Per alcune ore, nella tarda serata di domenica, l'Europa ha rischiato di tornare ad essere poco più di un'“espressione geografica”. La definizione, affibbiata all'Italia dal principe austriaco Klemens von Metternich alla vigilia della prima Guerra d'Indipendenza, è riaffiorata alla mente quando si è appreso che le autorità di Vienna avevano bloccato alla frontiera del Brennero un treno proveniente da Venezia con 300 passeggeri a bordo. Provvedimento deciso dal ministero della Sanità locale e revocato solo a notte fonda.
Ma il rischio di uno scompaginamento che può riaprire antiche divisioni non sembra del tutto scongiurato. Non solo perché contemporaneamente il governo della Romania ha imposto una quarantena domiciliare obbligatoria a chiunque arrivi o sia transitato da Lombardia e Veneto nelle ultime due settimane: decisione precauzionale comprensibile ma che limita notevolmente la libertà di circolazione.
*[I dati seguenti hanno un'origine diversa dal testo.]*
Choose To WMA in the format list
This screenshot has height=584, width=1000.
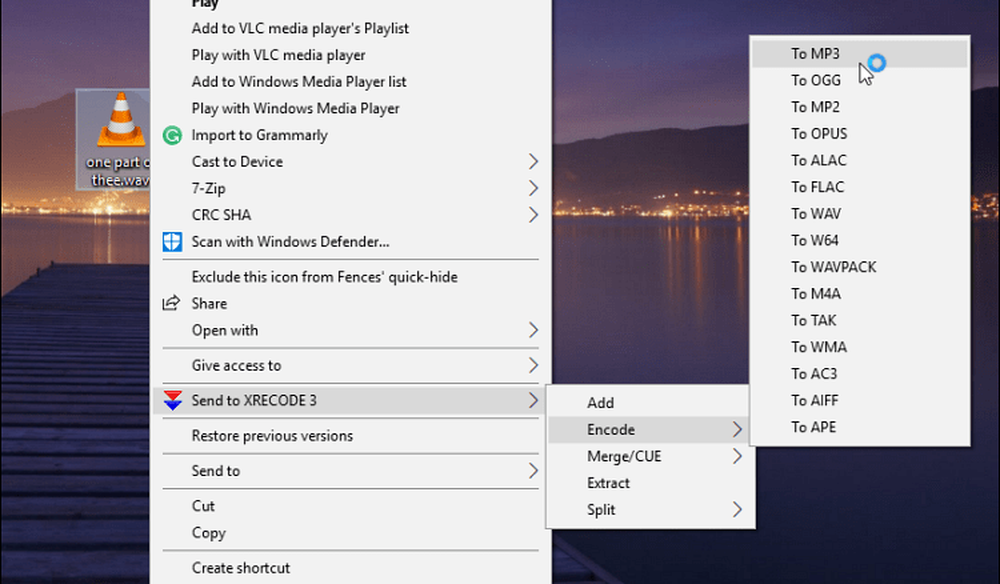tap(818, 347)
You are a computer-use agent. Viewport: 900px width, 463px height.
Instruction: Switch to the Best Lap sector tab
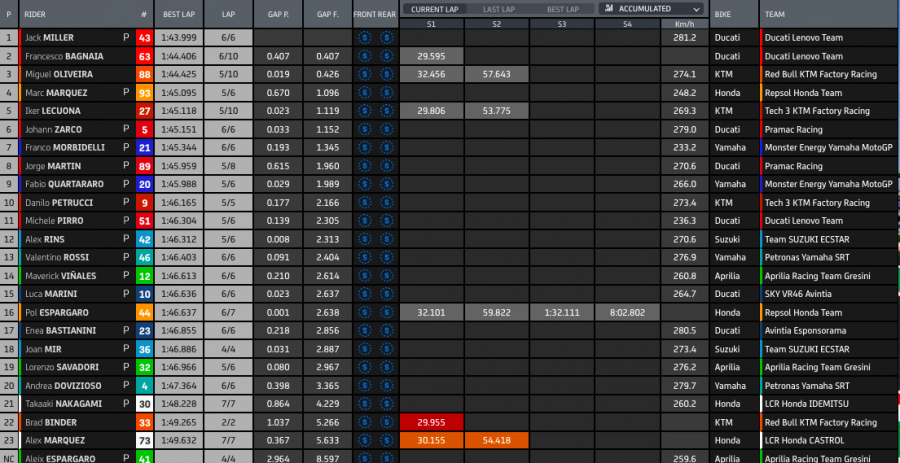[561, 9]
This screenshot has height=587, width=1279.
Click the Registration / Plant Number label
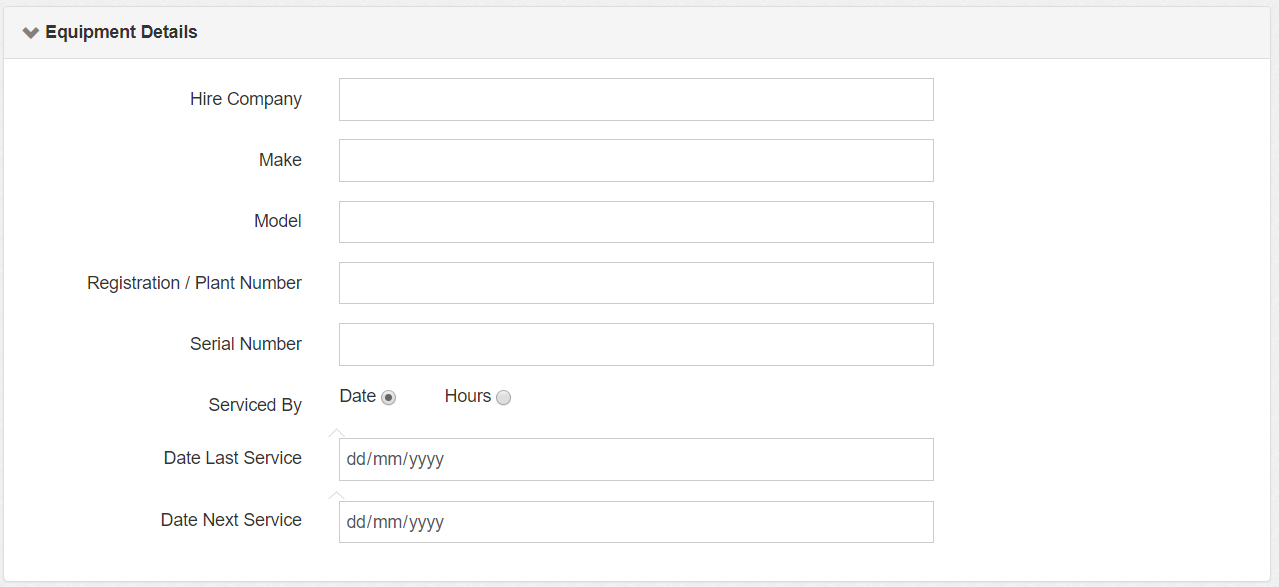tap(194, 283)
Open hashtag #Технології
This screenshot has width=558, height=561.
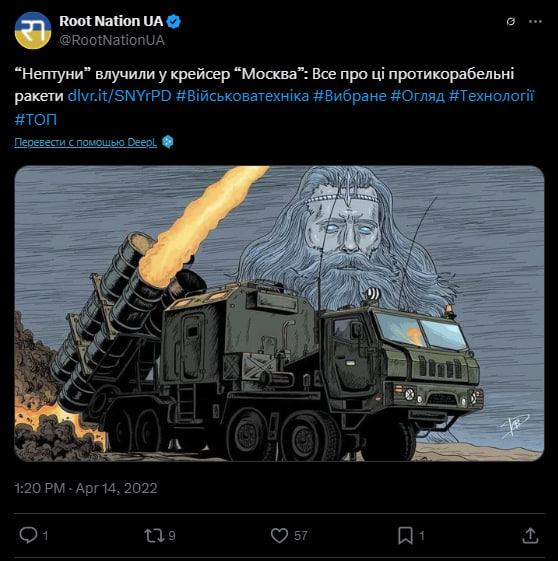[x=491, y=96]
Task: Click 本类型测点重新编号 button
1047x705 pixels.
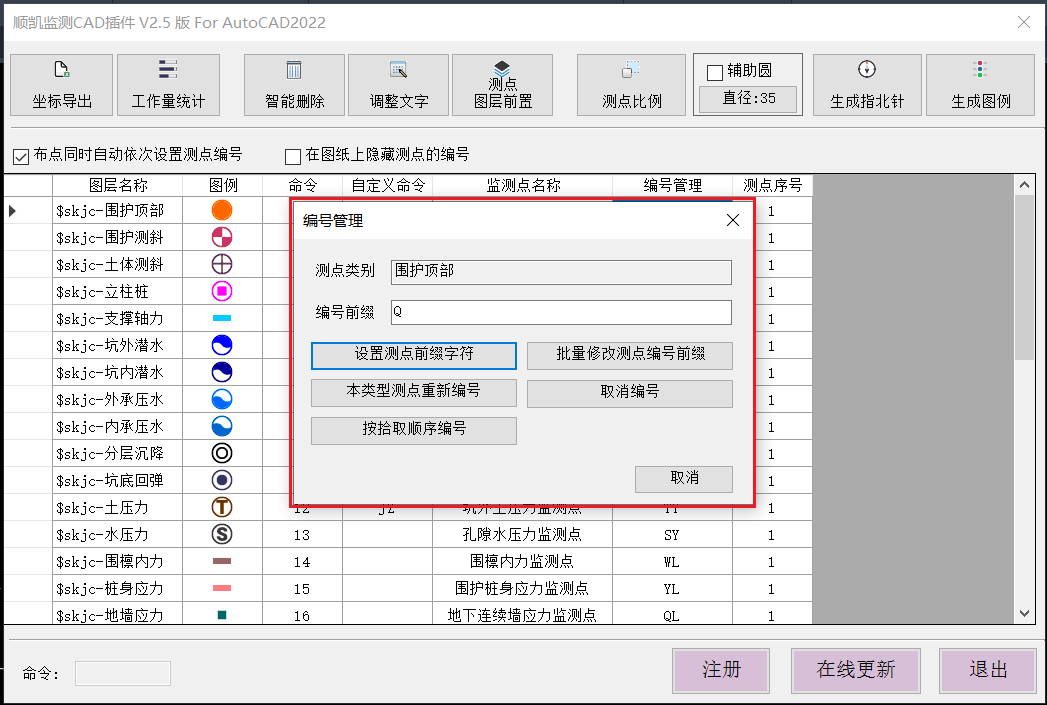Action: point(414,393)
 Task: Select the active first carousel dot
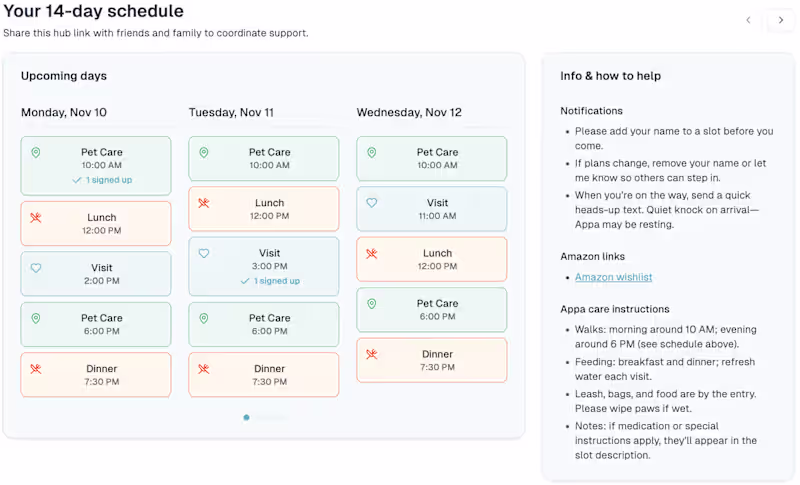246,417
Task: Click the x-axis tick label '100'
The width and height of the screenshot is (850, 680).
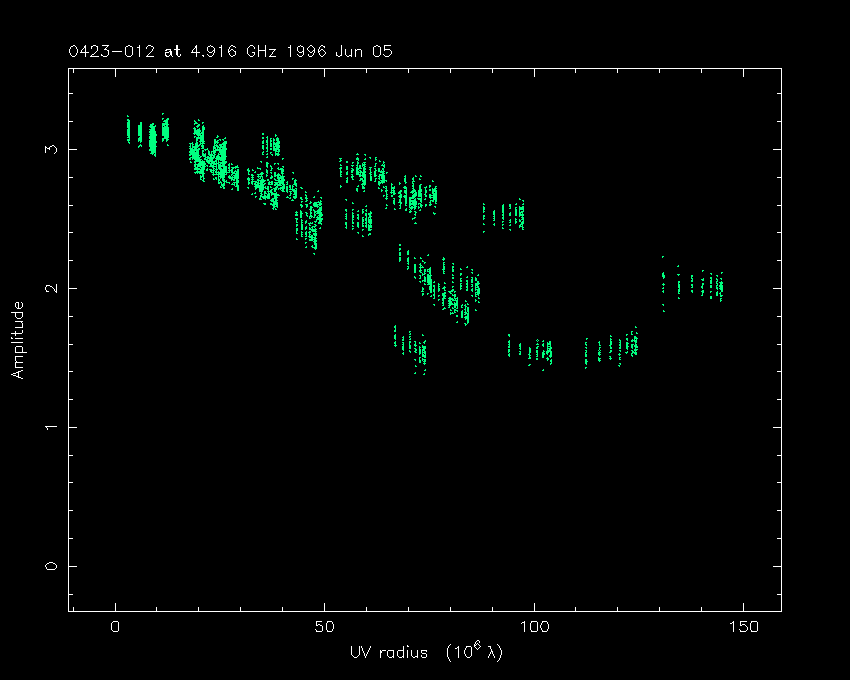Action: (x=534, y=627)
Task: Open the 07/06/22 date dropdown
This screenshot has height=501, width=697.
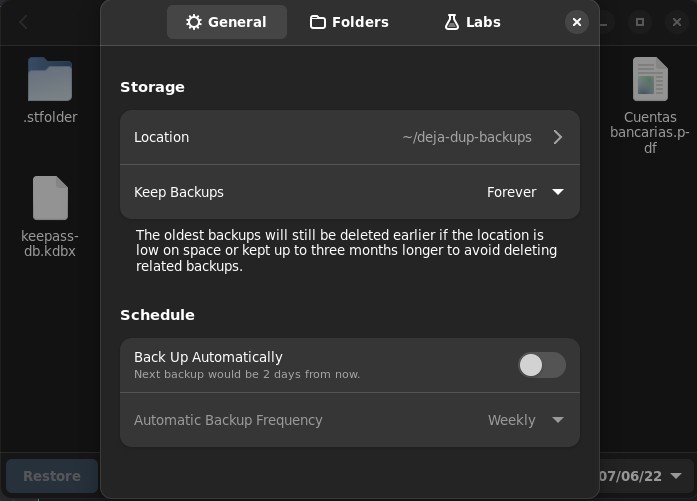Action: click(640, 476)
Non solo neppure per la richiesta di Marine Le Pen, leader della destra francese, di attivare controlli alla frontiera con l'Italia. Richiesta respinta per ora da Parigi.
Il punto che preoccupa è l'apparente carenza di una guida politica unitaria per affrontare davvero insieme, senza remore o seconde intenzioni nascoste, l'emergenza. La Commissione di Bruxelles ieri ha compiuto un passo, annunciando lo stanziamento di altri 232 milioni di euro per combattere l'epidemia sia all'interno che fuori dai confini comuni. Ma la responsabile cipriota per la sanità Kyriakides, pur lodando gli sforzi dell'Italia nell'opera di contenimento del Covid-19 ed esortando i 27 ad agire uniti, ha ricordato che l'eventuale decisione di introdurre controlli alle frontiere spetta ai singoli Stati membri, evitando di esprimersi sulla questione e chiedendo soltanto di condividere informazioni ed eventuali decisioni.
I trattati, è vero, stabiliscono che l'iniziativa in materia è dei governi nazionali. E così in effetti è avvenuto dopo gli attentati terroristici in Francia e in Germania a partire dal 2015, seguite da Austria, Danimarca, Svezia e Norvegia in conseguenza delle crisi migratorie. In concreto, l'“area Schengen” è stata più volte sospesa su decisione unilaterale e lo rimane tuttora, al punto che da molte parti si parla di fine del sistema di libero transito ai confini interni. Anche perché il periodo massimo previsto dall'articolo 25 – due anni in tutto e solo in caso di “minaccia grave per l'ordine pubblico o la sicurezza interna” – appare già largamente superato.
È dunque giusto domandarsi, di fronte a una sfida inedita, se la risposta di Bruxelles è oggi all'altezza della situazione. Conta relativamente poco il fatto che l'emergenza provenga nella circostanza dal nostro Paese, a serio rischio di isolamento dagli altri partners in caso di aggravamento dei focolai di infezione. Perché domani il fenomeno può ripetersi per altre situazioni e in altre zone dell'Unione. Si tratta di capire che la Ue non ha un grande futuro davanti, se non si scelgono modalità concretamente condivise di governo degli avvenimenti. In caso contrario, le reazioni a catena che potranno riprodursi sono facilmente immaginabili.
Anche i tempi di reazione all'emergenza appaiono inadeguati. Il primo vertice di responsabili della sanità sul coronavirus cinese è stato convocato solo il 13 febbraio, quando le dimensioni del fenomeno a livello mondiale erano da tempo ben percepibili e i contagi avevano toccato più di un Paese membro. Si dirà che organizzare riunioni di 27 ministri non è semplicissimo. A maggior ragione sarà necessario affidare poteri e responsabilità a una cabina di regia (un “supercommissario”?) in grado di agire in modo tempestivo e senza passare per ogni capitale.